Sequestros, roubos, assassinatos e atentados transformaram o país num inferno tanto para os iraquianos como para as forças estrangeiras, funcionários de empresas internacionais, de agências de ajuda e da ONU. No auge da violência, até 3 mil iraquianos foram mortos por mês, segundo estimativa das Nações Unidas. Xiitas e sunitas travaram inúmeros combates, provocando assassinatos, expulsões e fugas. Muitas pessoas se mudaram mesmo dentro de Bagdá por causa disso. Muitos bairros antes mistos passaram por uma limpeza étnica e religiosa. Em seguida, os combates diminuíram gradualmente. Os ataques terroristas arrefeceram.
Um Estado nervoso
Quando Amal Ibrahim sai do trabalho na área do governo, fortemente vigiada, a chamada Zona Verde, ela não sabe quanto tempo vai levar até chegar em casa, onde quatro filhos lhe esperam. Ela tem que atravessar a ponte sobre o rio Tigre para chegar à rua Palestina. Às vezes, a caminhada demora apenas alguns minutos, mas outras vezes pode durar mais de uma hora.

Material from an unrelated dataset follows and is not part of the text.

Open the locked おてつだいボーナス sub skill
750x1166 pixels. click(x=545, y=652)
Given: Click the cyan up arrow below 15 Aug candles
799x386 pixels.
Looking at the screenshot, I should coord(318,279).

Embora cada vez mais postos de controle fixos tenham sido desativados nos últimos dois anos, a nova piora da situação de segurança levou as autoridades a abrirem os chamados pontos de controle móveis. Inesperadamente e de forma aleatória, carros são revistados, e seus ocupantes têm suas identidades verificadas. Tudo isso mostra como as autoridades estão nervosas.
O primeiro-ministro Nuri al-Maliki, que também é responsável pelos ministérios da Defesa e do Interior, sofre pressão de todos os lados. Ninguém quer governar junto com ele. Quase todos os dias há novos pedidos de renúncia. Seu governo está se esfacelando.
Ao mesmo tempo, a Al Qaeda volta novamente a aparecer. Ataques coordenados pela organização terrorista Estado Islâmico do Iraque, à qual pertencem a Al Qaeda e uma dúzia de outros extremistas religiosos, leva alguns analistas a já falarem no perigo de uma nova guerra civil. Em Bagdá, assim como em outras 13 províncias do Iraque, ocorrerão no dia 20 de abril eleições regionais. Além disso, a cidade, de seis milhões de habitantes, é neste ano capital cultural do mundo islâmico, uma oportunidade ideal para que terroristas motivados politicamente chamem a atenção para si.
Novas liberdades
Os habitantes de Bagdá, no entanto, parecem não se deixar afetar. De forma estoica, enfrentam engarrafamentos durante horas ou atravessam a pé as pontes sobre o Tigre. Enquanto nos primeiros anos de terror as ruas muitas vezes ficavam desertas já no início da tarde, quando as pessoas iam para casa, temendo a violência, o movimento agora é grande até a madrugada nos bairros mais animados, como Karrada, onde também fica a praça Firdous. Na rua Abu Nawa, projetada como um parque, beirando o rio, famílias passeiam até a meia-noite. Teatro e shows são bem frequentados, e os restaurantes atualmente não podem se queixar de falta de fregueses.
"Sim", diz Amal, de forma pensativa, "as pessoas conseguem se acostumar com o terrorismo ou pelo menos aprendem a lidar com ele." Ela sabe, através de seu filho de 22 anos, que os jovens iraquianos dão mais valor às liberdades de que desfrutam há dez anos do que à segurança, que perderam. "Os jovens de hoje têm possibilidades totalmente diferentes de se realizarem."
Ela observa que a internet é a janela para o mundo para eles, enquanto, sob Saddam, mesmo receptores de satélite para televisores eram proibidos. "Hoje, podemos dizer o que queremos e encontrar quem quisermos." Cada vez mais pessoas têm condições de realizarem viagens. Uma pesquisa não-representativa do Conselho de Ministros, onde Amal trabalha, apontou que jovens iraquianos com menos de 25 anos veem, sim, a invasão americana e britânica de 10 anos atrás como uma libertação.